7. The portable testing device for the strength of a foamed lightweight soil fluidized solidification layer according to claim 6, characterized in that, The driving component includes: A rack (806) is disposed on top of the slider (802); The drive gear (807) is mounted on the top of the guide rail (800) via a bracket. The drive gear (807) meshes with the rack (806), and a second drive component (808) is mounted on the bracket to drive the drive gear (807) to rotate.

8. A portable testing device for the strength of a foamed lightweight soil fluidized solidification layer according to claim 6, characterized in that, The driving component includes: A servo electric actuator (809) is disposed on the side of the vertical plate (3), and the output end of the servo electric actuator (809) is connected to the top of the slider (802).

9. A portable testing device for the strength of a foamed lightweight soil fluidized solidification layer according to claim 1, characterized in that, The base (1) has a movable platform (14) at its bottom, and four leveling components (16) are provided between the base (1) and the movable platform (14). The base (1) has a spirit level (15) at its top.

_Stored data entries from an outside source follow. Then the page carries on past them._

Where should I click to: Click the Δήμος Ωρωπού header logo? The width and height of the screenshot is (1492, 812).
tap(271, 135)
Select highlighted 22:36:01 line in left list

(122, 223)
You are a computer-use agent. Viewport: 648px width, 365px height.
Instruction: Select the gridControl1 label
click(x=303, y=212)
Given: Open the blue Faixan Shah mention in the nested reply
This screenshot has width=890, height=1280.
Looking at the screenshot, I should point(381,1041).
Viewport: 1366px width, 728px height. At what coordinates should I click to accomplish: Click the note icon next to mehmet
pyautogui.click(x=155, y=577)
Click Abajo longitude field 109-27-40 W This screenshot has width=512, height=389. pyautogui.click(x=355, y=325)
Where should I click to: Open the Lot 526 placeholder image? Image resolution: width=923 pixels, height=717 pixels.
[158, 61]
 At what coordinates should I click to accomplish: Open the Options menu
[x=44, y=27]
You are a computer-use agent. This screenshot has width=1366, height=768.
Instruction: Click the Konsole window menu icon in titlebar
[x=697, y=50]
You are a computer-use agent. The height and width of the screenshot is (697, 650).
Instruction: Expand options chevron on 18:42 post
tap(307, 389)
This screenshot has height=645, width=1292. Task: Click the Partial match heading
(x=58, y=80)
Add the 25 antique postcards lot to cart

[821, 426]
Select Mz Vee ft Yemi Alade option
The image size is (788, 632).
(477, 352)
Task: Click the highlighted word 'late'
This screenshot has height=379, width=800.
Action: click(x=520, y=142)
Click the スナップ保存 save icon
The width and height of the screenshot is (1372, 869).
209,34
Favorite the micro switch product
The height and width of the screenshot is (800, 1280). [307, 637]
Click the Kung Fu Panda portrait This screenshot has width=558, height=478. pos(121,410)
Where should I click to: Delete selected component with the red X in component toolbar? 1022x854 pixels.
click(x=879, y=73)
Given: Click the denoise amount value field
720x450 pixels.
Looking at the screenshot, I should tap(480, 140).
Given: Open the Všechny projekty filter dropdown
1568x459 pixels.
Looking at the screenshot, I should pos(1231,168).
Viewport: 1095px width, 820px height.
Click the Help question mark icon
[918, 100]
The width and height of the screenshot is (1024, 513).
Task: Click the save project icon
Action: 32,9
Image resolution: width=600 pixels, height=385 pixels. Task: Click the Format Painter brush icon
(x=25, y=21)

10. A method of using a portable testing device for the strength of a foamed lightweight soil fluidized solidified layer, applicable to the portable testing device for the strength of a foamed lightweight soil fluidized solidified layer as described in any one of claims 1-9, characterized in that... Includes the following steps: Select a test point in the solidified area of ​​the foamed lightweight soil, place the test device in place, and adjust the base (1) to make it horizontal. The drive component drives the corresponding clamping component to move downward, so that the clamping component clamps the connecting rods (801) on both sides of the drop hammer (11). The drive assembly continues to drive the clamping parts to move upward. When the clamping parts approach the top of the guide rail (800), the two clamping parts simultaneously release their clamping on the connecting rod (801). The drop hammer (11) then falls freely and impacts the counterweight (10). The resulting impact force is transmitted to the probe (7) through the probe rod (6), causing the probe (7) to penetrate into the foamed lightweight soil. The measuring module (9) reads the penetration amount of the probe (7) and converts the penetration amount into the corresponding compressive strength value according to the compressive strength-penetration amount relationship curve. Subsequently, the position of the upright plate (3) is adjusted by the position adjustment mechanism (2), and the penetration and measurement steps are repeated to achieve multi-point automated detection of foamed lightweight soil.